Set out all of the records below as a numbered list, skipping any blank lines and leaving the pictures out.

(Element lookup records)
□ □ □

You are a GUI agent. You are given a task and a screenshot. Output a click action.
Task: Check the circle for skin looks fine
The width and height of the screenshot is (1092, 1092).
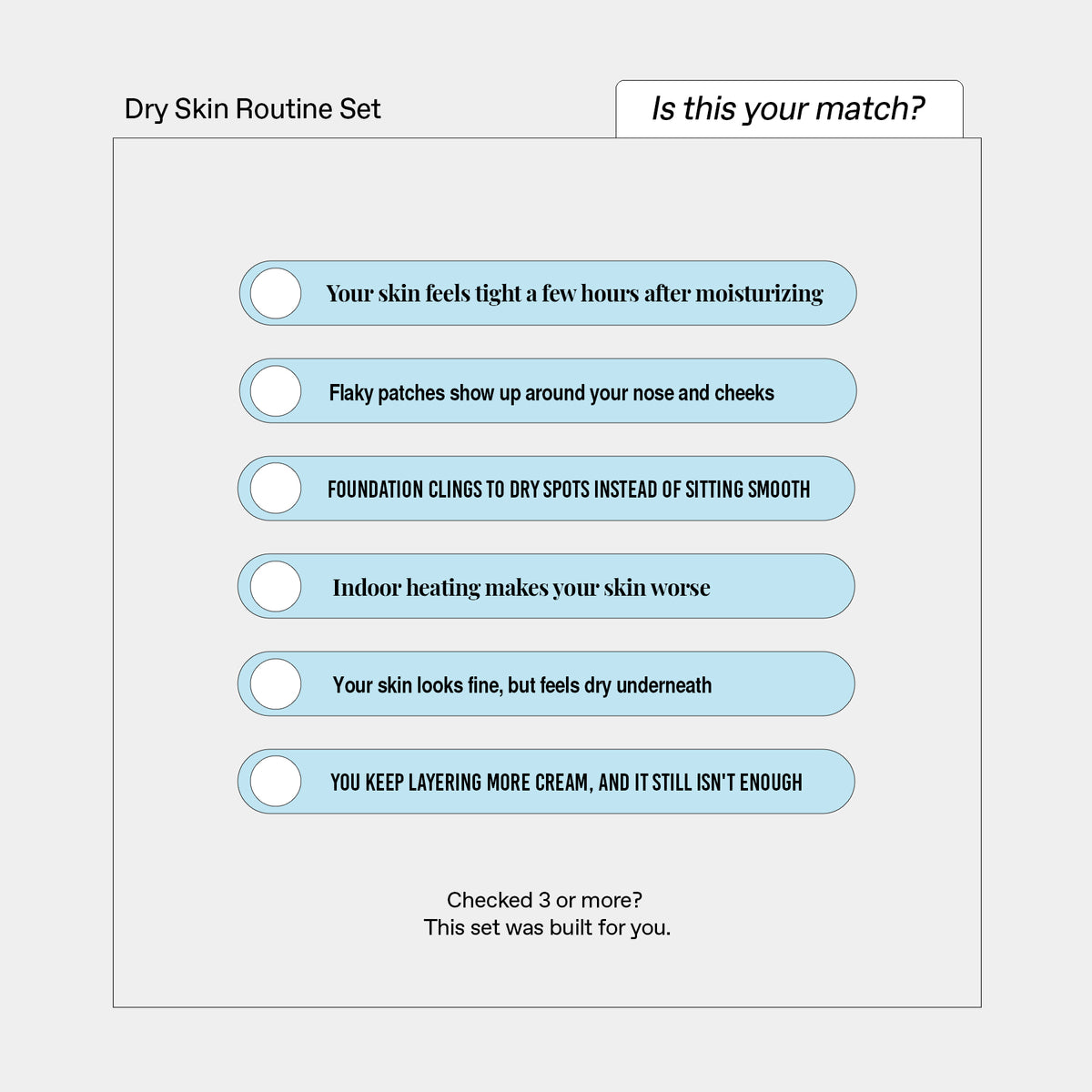[276, 684]
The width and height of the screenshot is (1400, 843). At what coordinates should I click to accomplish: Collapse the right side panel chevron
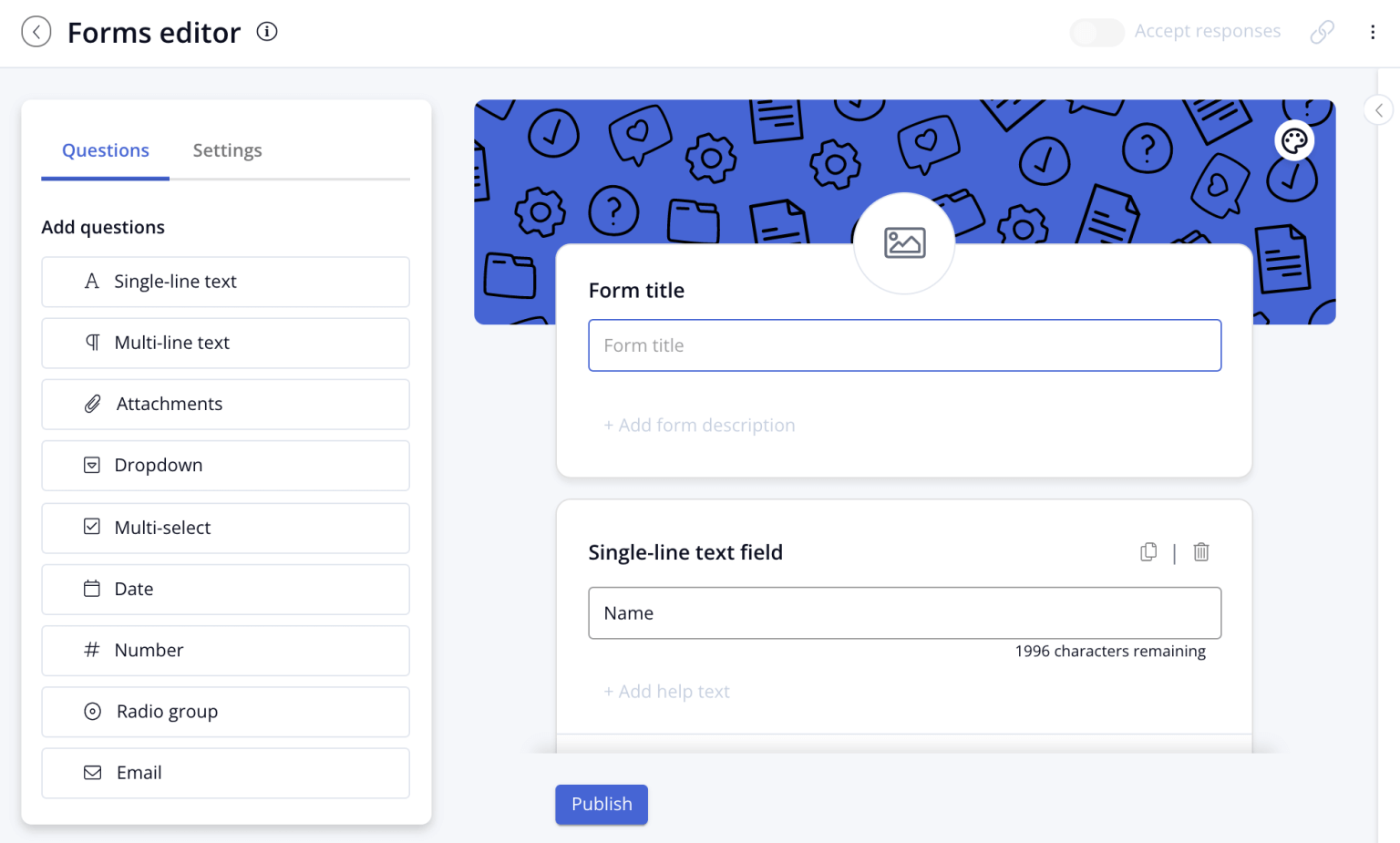(x=1379, y=109)
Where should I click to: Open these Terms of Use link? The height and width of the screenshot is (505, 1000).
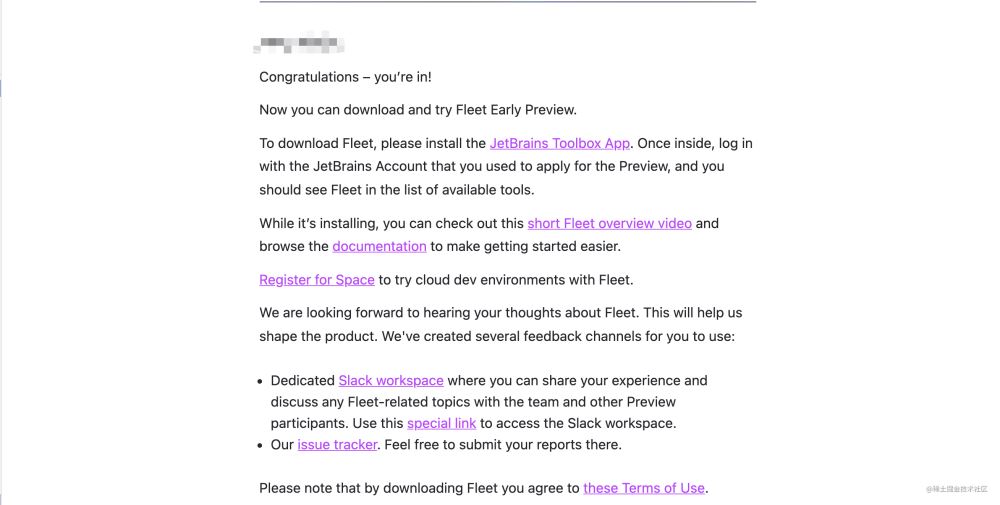(644, 488)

□ □ □

CORRECT OUTPUT:
1. You are a GUI agent. You are given a task and a screenshot. Output a click action.
2. Task: Check the circle for skin looks fine
3. The width and height of the screenshot is (1092, 1092).
4. [276, 684]
5. The width and height of the screenshot is (1400, 843). At what coordinates should I click to accomplish: Collapse the right side panel chevron
6. (x=1379, y=109)
7. Where should I click to: Open these Terms of Use link? The height and width of the screenshot is (505, 1000).
8. (644, 488)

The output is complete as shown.